Lehman to sue Japan company in fraud claim
TOKYO — Lehman Bros. is accusing a Japanese trading company of perpetrating a massive fraud and plans to sue it for hundreds of millions of dollars, officials at the U.S. investment bank said Sunday.
Lehman seeks to recoup $350 million in defaulted loans, the company said.
The bank loaned the money to a unit of LTT Bio-Pharma, according to Matthew Russell, a senior spokesman for Lehman Bros. Holdings Inc. The subsidiary, a medical consulting company, filed for bankruptcy protection March 19, leaving investors stuck with millions of dollars in outstanding loans.
Russell said that Japanese trading giant Marubeni Corp. secured the loans and should repay them. The company’s Japanese unit, Lehman Bros. Japan Inc., will file a civil suit today in Tokyo District Court, Russell said.
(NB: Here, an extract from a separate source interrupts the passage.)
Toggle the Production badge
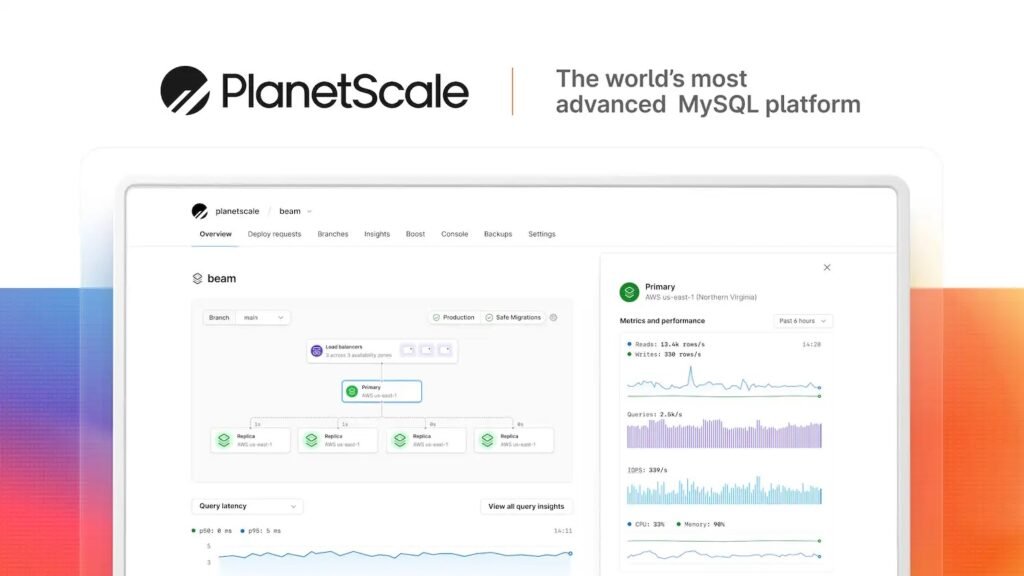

Marubeni said in a statement Saturday that it did not secure the loans and that documents to that effect were fake. It contends that it is also a victim of the alleged fraud and therefore should not have to cover any damages.
The company fired two of its employees after acknowledging that they may have collaborated with the fund’s managers to forge documents, according to the statement.
It added that Marubeni had filed a separate criminal complaint against the fund’s managers.